*** DATASET EXTRACT ***

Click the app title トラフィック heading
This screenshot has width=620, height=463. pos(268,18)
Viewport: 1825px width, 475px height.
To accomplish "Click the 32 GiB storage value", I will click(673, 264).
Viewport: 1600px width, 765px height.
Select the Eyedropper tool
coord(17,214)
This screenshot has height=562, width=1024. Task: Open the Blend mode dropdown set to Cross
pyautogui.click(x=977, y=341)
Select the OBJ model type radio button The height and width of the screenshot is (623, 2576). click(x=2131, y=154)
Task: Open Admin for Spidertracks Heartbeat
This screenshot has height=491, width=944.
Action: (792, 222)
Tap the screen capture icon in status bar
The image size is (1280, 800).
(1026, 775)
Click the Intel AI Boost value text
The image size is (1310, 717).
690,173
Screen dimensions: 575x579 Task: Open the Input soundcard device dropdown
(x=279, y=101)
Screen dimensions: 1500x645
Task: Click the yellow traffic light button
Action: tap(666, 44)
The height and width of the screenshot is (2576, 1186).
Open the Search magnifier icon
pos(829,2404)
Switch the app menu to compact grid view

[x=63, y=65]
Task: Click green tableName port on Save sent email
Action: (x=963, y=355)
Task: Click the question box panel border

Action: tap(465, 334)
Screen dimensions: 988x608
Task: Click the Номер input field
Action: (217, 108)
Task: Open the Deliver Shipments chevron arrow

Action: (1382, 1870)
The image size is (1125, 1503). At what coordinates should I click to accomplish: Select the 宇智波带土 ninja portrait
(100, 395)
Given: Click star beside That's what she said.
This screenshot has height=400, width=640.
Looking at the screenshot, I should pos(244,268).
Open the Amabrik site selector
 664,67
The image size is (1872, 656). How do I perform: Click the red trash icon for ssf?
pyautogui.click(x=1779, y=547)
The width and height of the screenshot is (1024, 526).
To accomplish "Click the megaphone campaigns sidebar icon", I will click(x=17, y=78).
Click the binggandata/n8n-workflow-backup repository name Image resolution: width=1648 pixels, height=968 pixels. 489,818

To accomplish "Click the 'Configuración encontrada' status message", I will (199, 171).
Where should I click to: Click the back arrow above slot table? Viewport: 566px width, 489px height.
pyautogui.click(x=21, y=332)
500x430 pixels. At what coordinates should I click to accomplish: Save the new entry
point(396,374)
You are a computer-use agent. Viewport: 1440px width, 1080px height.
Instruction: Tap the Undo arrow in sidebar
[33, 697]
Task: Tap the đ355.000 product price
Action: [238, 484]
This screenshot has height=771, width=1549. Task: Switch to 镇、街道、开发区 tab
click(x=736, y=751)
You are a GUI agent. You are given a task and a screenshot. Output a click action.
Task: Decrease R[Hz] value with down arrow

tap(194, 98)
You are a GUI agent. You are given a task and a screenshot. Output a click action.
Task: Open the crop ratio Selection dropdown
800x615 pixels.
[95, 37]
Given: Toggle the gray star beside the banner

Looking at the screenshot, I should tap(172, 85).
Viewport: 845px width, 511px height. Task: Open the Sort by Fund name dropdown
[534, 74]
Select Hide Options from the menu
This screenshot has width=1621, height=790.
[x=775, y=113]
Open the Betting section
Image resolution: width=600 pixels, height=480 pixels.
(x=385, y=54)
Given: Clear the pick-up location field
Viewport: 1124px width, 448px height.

*** End of DATASET EXTRACT ***

EXERCISE DIRECTIONS | Your answer must be the lines above from the one containing "Select the OBJ" to the one containing "Click the binggandata/n8n-workflow-backup", both included, restated word for word.

ANSWER FOR THE TASK |
Select the OBJ model type radio button The height and width of the screenshot is (623, 2576). click(x=2131, y=154)
Task: Open Admin for Spidertracks Heartbeat
This screenshot has height=491, width=944.
Action: (792, 222)
Tap the screen capture icon in status bar
The image size is (1280, 800).
(1026, 775)
Click the Intel AI Boost value text
The image size is (1310, 717).
690,173
Screen dimensions: 575x579 Task: Open the Input soundcard device dropdown
(x=279, y=101)
Screen dimensions: 1500x645
Task: Click the yellow traffic light button
Action: tap(666, 44)
The height and width of the screenshot is (2576, 1186).
Open the Search magnifier icon
pos(829,2404)
Switch the app menu to compact grid view

[x=63, y=65]
Task: Click green tableName port on Save sent email
Action: (x=963, y=355)
Task: Click the question box panel border

Action: tap(465, 334)
Screen dimensions: 988x608
Task: Click the Номер input field
Action: (217, 108)
Task: Open the Deliver Shipments chevron arrow

Action: (1382, 1870)
The image size is (1125, 1503). At what coordinates should I click to accomplish: Select the 宇智波带土 ninja portrait
(100, 395)
Given: Click star beside That's what she said.
This screenshot has height=400, width=640.
Looking at the screenshot, I should pos(244,268).
Open the Amabrik site selector
 664,67
The image size is (1872, 656). How do I perform: Click the red trash icon for ssf?
pyautogui.click(x=1779, y=547)
The width and height of the screenshot is (1024, 526).
To accomplish "Click the megaphone campaigns sidebar icon", I will click(x=17, y=78).
Click the binggandata/n8n-workflow-backup repository name Image resolution: width=1648 pixels, height=968 pixels. 489,818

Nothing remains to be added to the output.